Functional Gains VS. Structural Gains


Functional Gains VS. Structural Gains

With the bodybuilding competitions coming up, it made me rethink about the interest of people with their desire to acquire muscular mass. In fact, people tend more and more to become functional with their bodies (look at the growing popularity of Crossfit right now). I found it interesting to remind people of the difference between functional gains and structural  gains (classical hypertrophy) that can be obtained with training.

Functional Gains

A functional gain refers to improving the physical qualities that can be applied in a sport. It does not aim to increase the volume of our muscular mass, but rather to reach a better use of it (learning to use the structures that we already have). Functional adaptation is mainly related to an improvement in the central nervous system and the interaction between nerves and muscles.

This will lead to an intramuscular adaptation (the synchronization between the fibers of the same muscle to generate their strength simultaneously) and an intermuscular adaptation (the synchronization between the muscles involved in an action). This latest adaptation takes place both in terms of the synergy between the major  and secondary muscle groups (joint action, e.g. bench press (chest, shoulders, triceps)) and at the level of a muscle and its antagonist by the reciprocal inhibition  reflex (opposite action e.g. while bending the elbow (biceps), the triceps relaxes to facilitate movement).

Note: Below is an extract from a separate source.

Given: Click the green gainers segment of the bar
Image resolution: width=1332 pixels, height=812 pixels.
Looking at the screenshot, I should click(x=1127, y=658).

adaptation intermusculaire

There will also be a decrease of the muscle fiber’s level of sensitivity, which means that they need smaller nerve impulses to be enabled which brings the athlete to recruit more muscle fibers, faster. Looking at the charts below we see that these are the main reasons why beginners see strength gains within the first 8 weeks of training (before the dotted line).

We can also notice that by using charges corresponding to 85% of our 1RM and more and/or doing plyometrics, we focus on nerve dominance (increasing total strength gains). Therefore, if we minimize hypertrophy, e.g. for weight category sports (judo, boxing, etc.), we can reach similar strength levels, mostly because of these neural adaptations.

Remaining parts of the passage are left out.